The Secret Child & The Cowboy CEO

Trent Sinclair is a powerful man; like many romance leading men, he carries grudges far longer than most mortals would, and does not forgive or trust anyone easily. Bryn Matthews lied six years ago, and was sent away from the only home she’d ever known with the Sinclairs. Or did she really lie?

I know, I’ve been away for a month; things have been busy. On a recent business trip, I threw this book and a few others onto the Kindle because they looked like easy, fun reads, and I normally like the contemporary stories with a Western flair. Set one in the Grand Tetons, and it’s a sure bet it’ll find a way to the top of my list eventually. But I struggled with this one a little. Let me explain…

Bryn’s mother was staff at the Sinclair ranch, and when she died, Trent’s father Mac let her stay, and grow up with his sons, including late-comer Jesse. Bryn had a crush on the next-older one, Trent, but was close in age to Jesse, and when Trent turned her down for her senior prom, she started seeing Jesse, partly out of spite. What happens with teenagers, happened, and now Bryn has a young son of her own that she’s been raising with the help of an aunt. She’s back, because Mac has called her.
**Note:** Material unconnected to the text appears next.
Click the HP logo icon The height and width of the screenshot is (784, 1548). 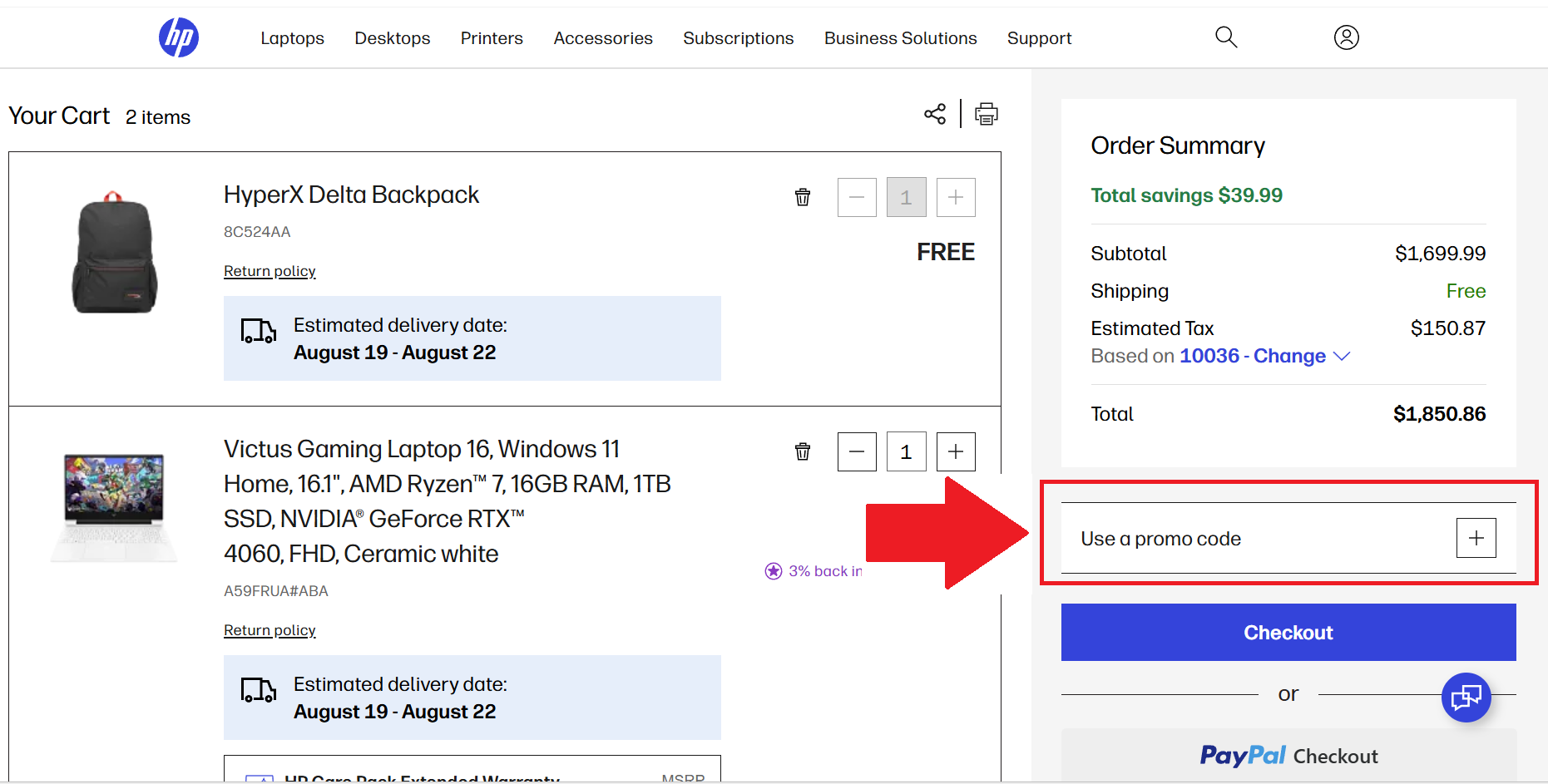(x=179, y=37)
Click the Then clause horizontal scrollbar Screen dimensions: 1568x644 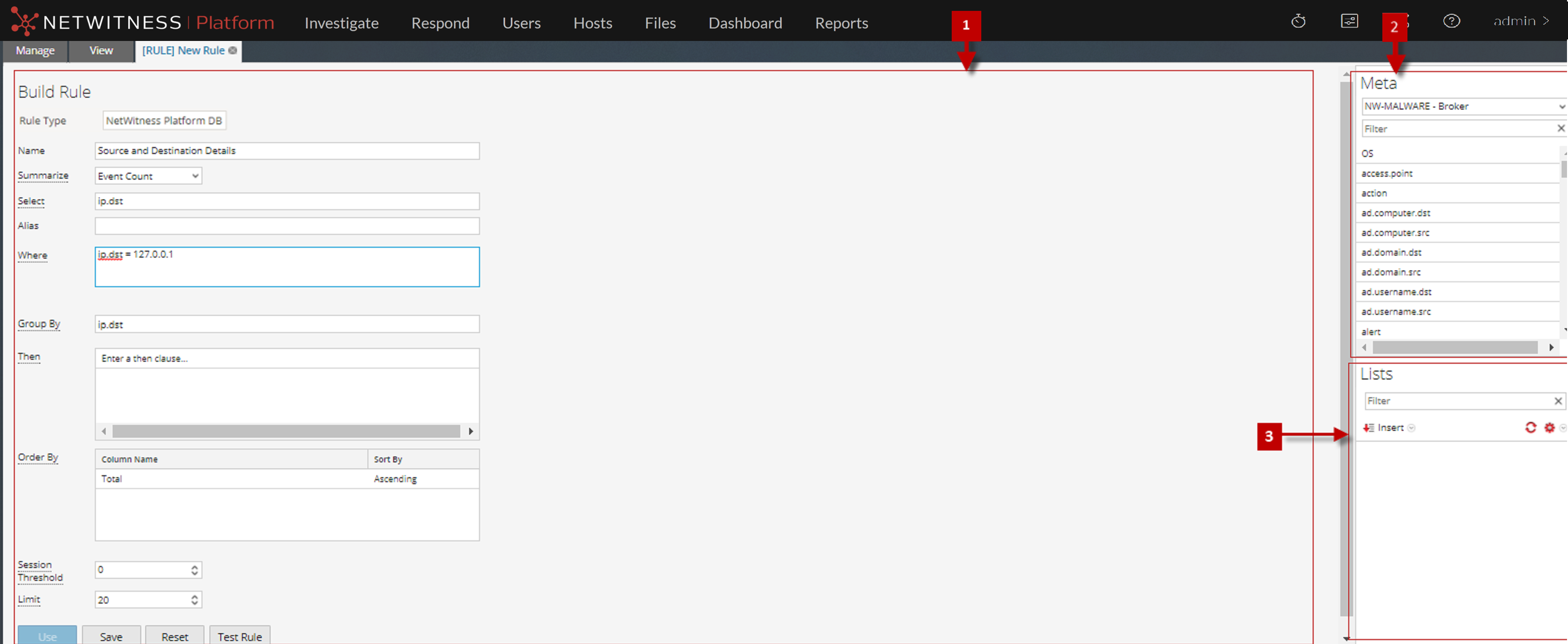pyautogui.click(x=286, y=431)
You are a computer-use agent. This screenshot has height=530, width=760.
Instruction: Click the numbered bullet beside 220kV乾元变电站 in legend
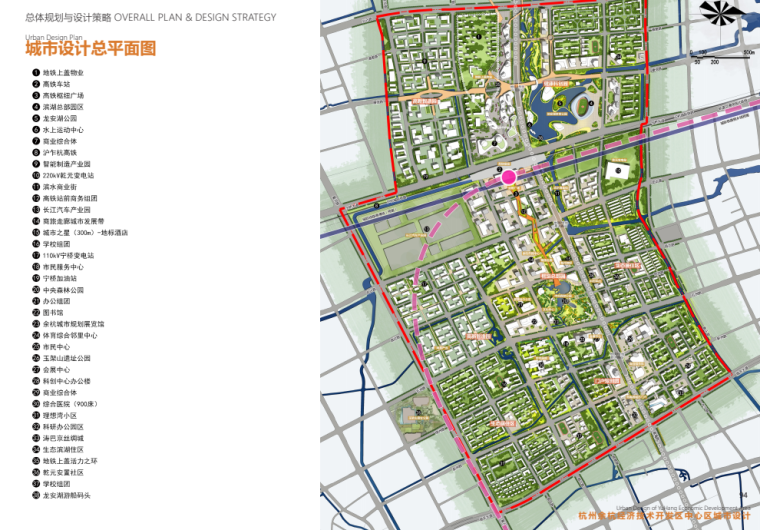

He’s had a heart attack, and needs someone to help out while he recovers, and he’s always missed her, not knowing that she was, in fact, telling the truth–she had a child, and it was Jesse’s. Her presence on the ranch antagonizes Trent, also back from his high-powered CEO gig in Denver to help his ailing father. He’s always had the hots for her, you see, but…

See what I mean? The story kind of reminds me of a too-thin teenager, all sharp corners and awkwardness. The premise is sound enough, I suppose, but Trent is carrying his antagonism for Bryn around far longer than is plausible, to me. He’s just determined to stay mad at her, even when the truths are revealed in a way he cannot deny! Oh, but he wants her, so bad it hurts, so just one kiss, and then get cranky again.

In the mechanical matters, author Janice Maynard does a nice job. The setting is gorgeous, and the enormous ranch home is richly enough described to let you see the mightiness of the place. Our hero and heroine are described richly, and supporting cast–well, the key ones, anyway–are not paper cutout extras, but real people we can sink our literary teeth into. The steam, while it comes and goes with Trent’s mercurial moods, is explicit without being trashy, and once they finally do figure things out and decide to go at their problems together, they gel quickly into a nice believable couple.

Is this a good story? Sure. It was an easy, enjoyable read, and it soaked up most of a longish flight for me, in a world I could lose myself in just a little. Was it a great story? Sadly, no. I think there was a lot of potential here, but Trent’s perpetual grumpiness and waffling over Bryn just cast a sour note for me.